Protein found in humans

Epiregulin (EPR) is a protein that in humans is encoded by the EREG gene.

== Structure ==
Epiregulin consists of 46 amino acid residues. Its secondary structure contains approximately 30 percent of β-sheet in the strand. Some of the residues form loops and turns due to the hydrogen bonding. The percentage of β-sheet in epiregulin depends on the domain and the secondary structures that they occupy. The polymeric molecules of epiregulin has the formula weight of 5280.1 g/mol with a polypeptide(L), a polymer type.
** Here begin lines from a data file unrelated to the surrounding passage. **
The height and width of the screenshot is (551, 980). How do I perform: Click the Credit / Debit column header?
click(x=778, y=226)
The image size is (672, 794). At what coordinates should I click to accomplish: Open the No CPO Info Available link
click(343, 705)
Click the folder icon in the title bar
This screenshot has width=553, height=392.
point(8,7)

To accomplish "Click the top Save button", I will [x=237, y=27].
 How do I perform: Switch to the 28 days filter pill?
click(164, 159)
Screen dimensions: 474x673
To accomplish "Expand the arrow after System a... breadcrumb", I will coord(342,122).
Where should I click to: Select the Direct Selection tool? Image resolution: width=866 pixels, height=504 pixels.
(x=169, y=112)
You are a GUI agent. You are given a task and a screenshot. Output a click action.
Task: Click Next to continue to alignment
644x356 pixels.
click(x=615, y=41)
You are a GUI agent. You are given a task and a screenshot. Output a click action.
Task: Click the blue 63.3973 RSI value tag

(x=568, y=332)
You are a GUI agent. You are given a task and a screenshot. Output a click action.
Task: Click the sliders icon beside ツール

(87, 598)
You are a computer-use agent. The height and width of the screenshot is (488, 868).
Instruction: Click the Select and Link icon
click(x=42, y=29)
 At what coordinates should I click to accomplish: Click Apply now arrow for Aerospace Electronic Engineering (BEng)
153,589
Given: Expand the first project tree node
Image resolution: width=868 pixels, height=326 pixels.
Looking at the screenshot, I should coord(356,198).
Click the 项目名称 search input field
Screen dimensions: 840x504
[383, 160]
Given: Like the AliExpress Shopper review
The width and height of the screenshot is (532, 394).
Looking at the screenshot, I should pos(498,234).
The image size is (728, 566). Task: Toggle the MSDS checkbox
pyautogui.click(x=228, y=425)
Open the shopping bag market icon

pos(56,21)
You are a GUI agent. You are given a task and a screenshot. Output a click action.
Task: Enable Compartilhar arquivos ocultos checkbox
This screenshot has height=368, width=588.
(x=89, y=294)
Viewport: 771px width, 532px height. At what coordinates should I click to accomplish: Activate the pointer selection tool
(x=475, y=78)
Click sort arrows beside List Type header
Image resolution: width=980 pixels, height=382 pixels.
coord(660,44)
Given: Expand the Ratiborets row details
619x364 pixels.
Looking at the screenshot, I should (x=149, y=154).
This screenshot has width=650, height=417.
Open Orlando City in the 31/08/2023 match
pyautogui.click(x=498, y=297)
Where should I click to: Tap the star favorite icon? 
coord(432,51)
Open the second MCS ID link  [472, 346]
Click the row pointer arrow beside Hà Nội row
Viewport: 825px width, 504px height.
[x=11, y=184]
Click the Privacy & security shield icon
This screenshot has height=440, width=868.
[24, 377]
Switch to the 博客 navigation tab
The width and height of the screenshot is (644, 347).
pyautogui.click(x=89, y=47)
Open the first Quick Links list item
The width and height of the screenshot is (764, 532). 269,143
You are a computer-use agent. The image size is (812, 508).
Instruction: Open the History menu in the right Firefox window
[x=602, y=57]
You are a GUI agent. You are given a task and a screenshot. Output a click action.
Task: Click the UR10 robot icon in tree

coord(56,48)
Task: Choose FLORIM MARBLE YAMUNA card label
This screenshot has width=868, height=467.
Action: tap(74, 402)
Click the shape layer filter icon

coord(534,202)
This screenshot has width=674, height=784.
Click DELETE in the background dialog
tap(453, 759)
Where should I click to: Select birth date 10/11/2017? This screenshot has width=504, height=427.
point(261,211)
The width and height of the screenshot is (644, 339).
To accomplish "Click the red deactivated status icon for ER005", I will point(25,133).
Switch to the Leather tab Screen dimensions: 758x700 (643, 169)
Structural motifs in most proteins have typical connections in an all β motif. Meaning that the polypeptide chains do not make a crossover connection or in so far as this type of connection has not been observed. Epiregulin is one of the proteins that occupies a typical connection in all β motif. Furthermore, as the structure of epiregulin forms a chain in an all β motif, it also forms β hairpin structural motif. A β hairpin is when the two adjacent anti-parallel β strands connected by a β-turn.

== Function ==
Epiregulin is a member of the epidermal growth factor family. Epiregulin can function as a ligand of epidermal growth factor receptor (EGFR), as well as a ligand of most members of the ERBB (v-erb-b2 oncogene homolog) family of tyrosine-kinase receptors. The secondary structure at the C-terminus epiregulin is different from other epidermal growth factor family ligands because of the lack of hydrogen bonds. The structural difference at the C-terminus may provide an explanation for the reduced binding affinity of epiregulin to the ERBB receptors.